Saúde mental e dinheiro: por que o bem-estar financeiro é essencial
Isabelle Macedo Cabral

Todo mundo já ouviu aquela frase de que dinheiro não compra felicidade. Mas a verdade é que a falta dele – ou o descontrole sobre ele – pode ser um caminho direto para problemas emocionais sérios. Por isso, cuidar das finanças é também cuidar da mente.
O que significa, afinal, ter bem-estar financeiro?
Muita gente pensa que bem-estar financeiro é sinônimo de salário alto. Mas não é bem assim. Uma pessoa pode ganhar bem e ainda assim viver ansiosa em relação ao dinheiro. O verdadeiro bem-estar financeiro acontece quando você se sente no controle, seguro e capaz de arcar com suas responsabilidades financeiras.
Na prática, isso se apoia em quatro pontos principais:
- Saber exatamente para onde vai o seu dinheiro, controlando os gastos do dia a dia
- Ter condições de lidar com despesas inesperadas sem desespero
- Estabelecer metas claras com o dinheiro, como juntar para um bem ou para uma viagem
- Reservar uma parte dos recursos para lazer e prazer, sem culpa
Quando as contas pesam na saúde mental
De acordo com a psicóloga Rejane Sbrissa, especialista em transtornos alimentares, o desequilíbrio financeiro pode desencadear quadros como estresse crônico, ansiedade generalizada, depressão e tristeza profunda.
E o impacto não para por aí. A especialista alerta que as consequências se estendem para os relacionamentos – amorosos, familiares, de amizade e até profissionais. Afinal, poucas decisões financeiras afetam uma única pessoa. Na maioria das vezes, elas envolvem dois ou mais indivíduos. Por isso, ela diz: “tratar de dinheiro é tratar de relacionamentos.”
O perigo da compulsão por compras
Uma pesquisa do SPC Brasil em parceria com a CNDL revelou um dado preocupante: 58% dos entrevistados admitiram que nunca organizam as finanças ou fazem isso apenas de vez em quando.
A desorganização frequente pode ser um sinal de algo mais grave: a compulsão por compras, também chamada de oniomania ou consumismo compulsivo.
Rejane explica que, quando a saúde mental está abalada, a pessoa pode passar a gastar sem necessidade. Com o tempo, vem o endividamento, e com ele a busca por empréstimos e cheque especial. Se esse padrão se repete, entra-se no território da compulsão.

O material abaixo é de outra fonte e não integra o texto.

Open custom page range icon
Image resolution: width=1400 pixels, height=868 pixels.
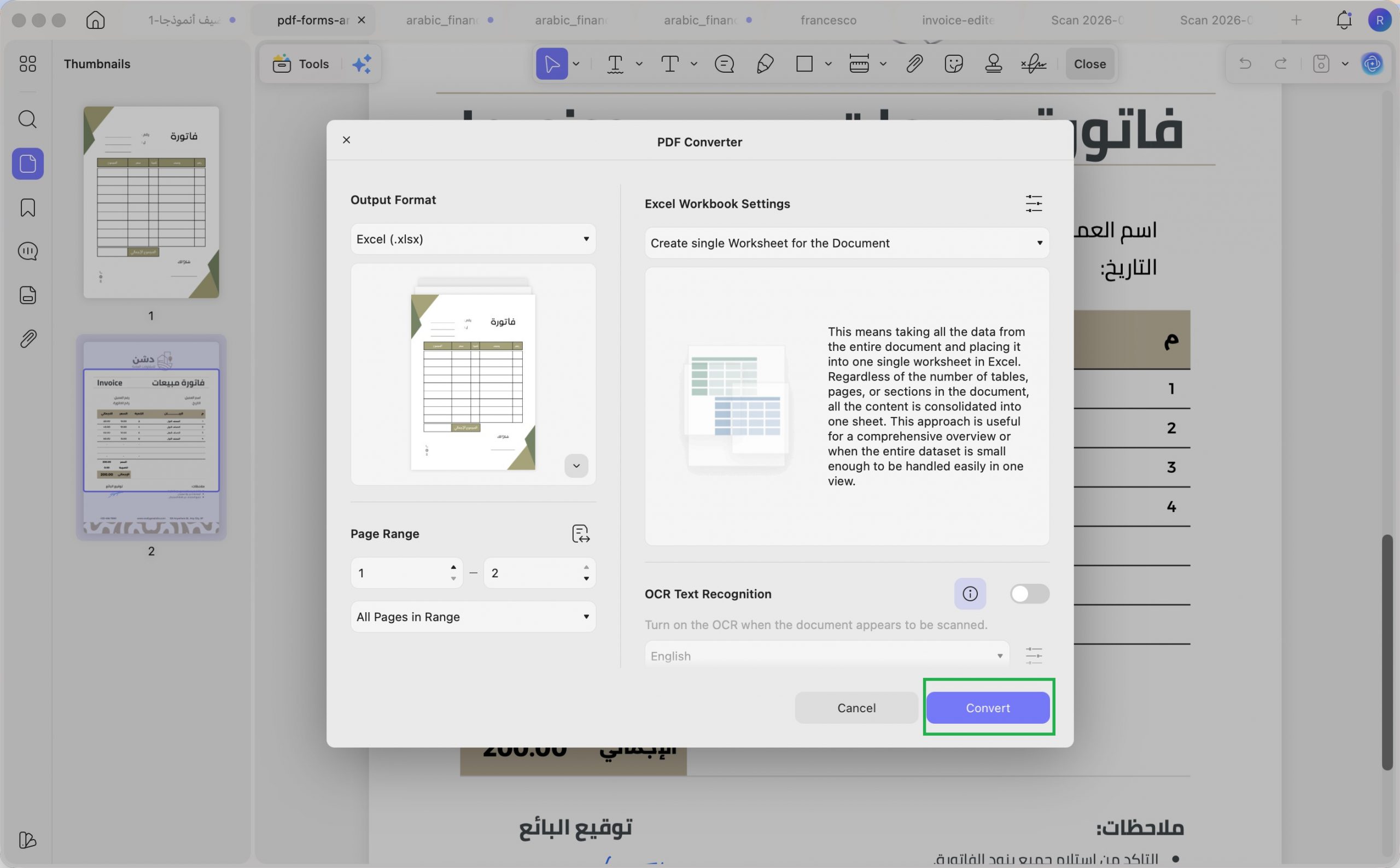581,533
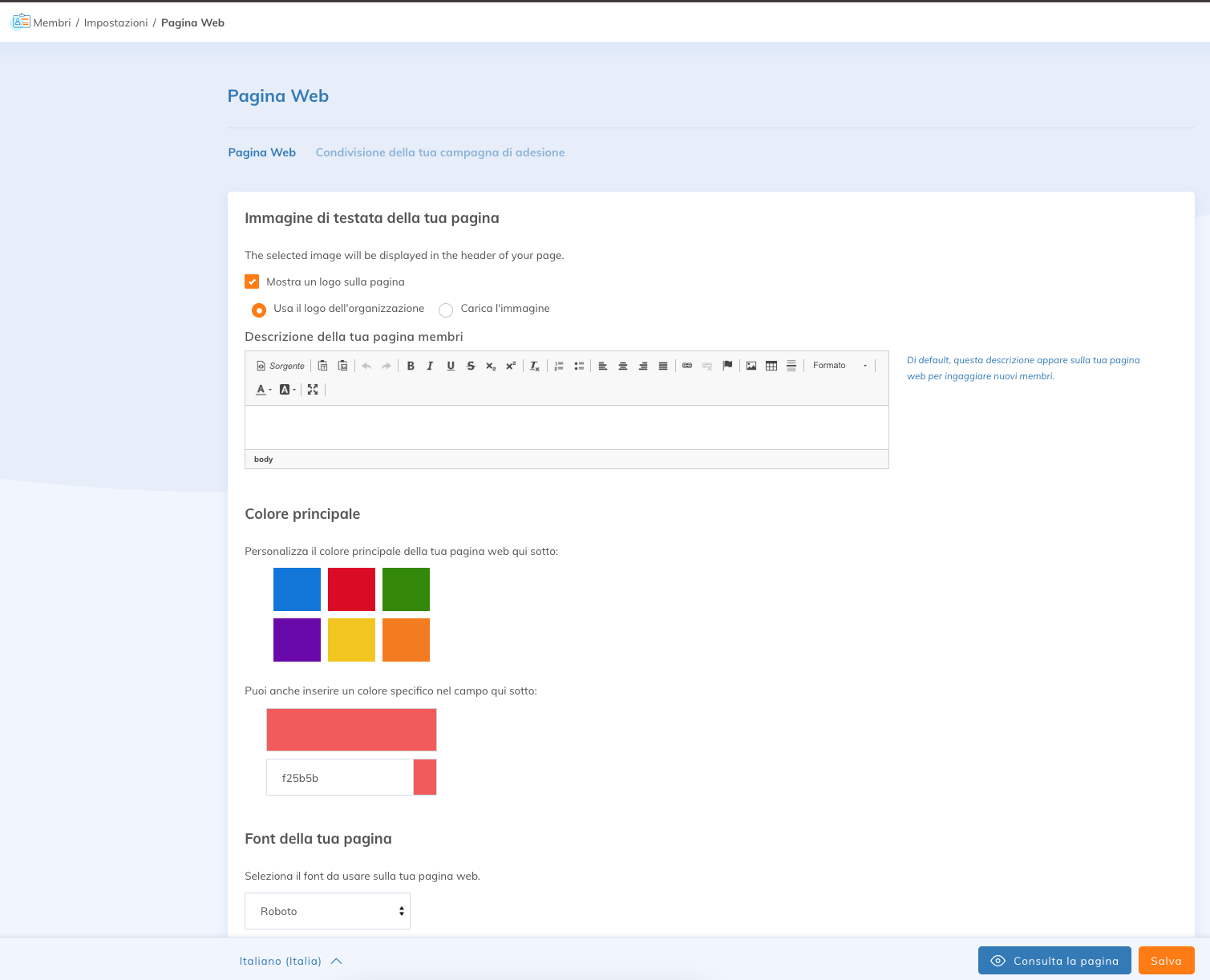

Características desse transtorno:
- Desejo incontrolável de comprar, mesmo sem precisar ou sem ter dinheiro
- Prazer intenso e imediato no momento da compra
- Sentimento de culpa logo em seguida
- Tendência a esconder os gastos de familiares e amigos
Passos práticos para conquistar o equilíbrio financeiro
Alcançar o bem-estar financeiro não acontece da noite para o dia, mas é possível com mudanças consistentes. A psicóloga lista as principais atitudes que ajudam nesse caminho:
Coloque os gastos no papel: use um caderno ou uma planilha digital. Registre tanto as despesas fixas quanto as imprevisíveis. Assim, você enxerga a realidade de frente.
Dê prioridade para quitar dívidas: corte gastos que não são realmente necessários e direcione o que sobrar para eliminar os débitos pendentes.
Mantenha uma perspectiva positiva: estar sem dinheiro não é um estado permanente. Veja como uma fase e comece a pensar em alternativas reais para aumentar sua renda.
Identifique e rompa o ciclo compulsivo: se você percebe que gasta para aliviar emoções negativas, busque outras formas de lidar com esses sentimentos, como conversar com um amigo, praticar exercícios ou procurar terapia.
Aprenda sobre finanças: invista tempo em cursos, leituras ou conteúdos sobre educação financeira. Quanto mais você entende do assunto, menores as chances de repetir os mesmos erros.
Para fechar, a psicóloga reforça: saúde mental e saúde financeira caminham juntas. Uma não alcança sua plenitude sem a outra. Organizar as finanças não é apenas uma questão de números – é um pilar fundamental para a qualidade de vida.
Fonte: Rejane Sbrissa, psicóloga cognitiva e especialista em transtornos alimentares.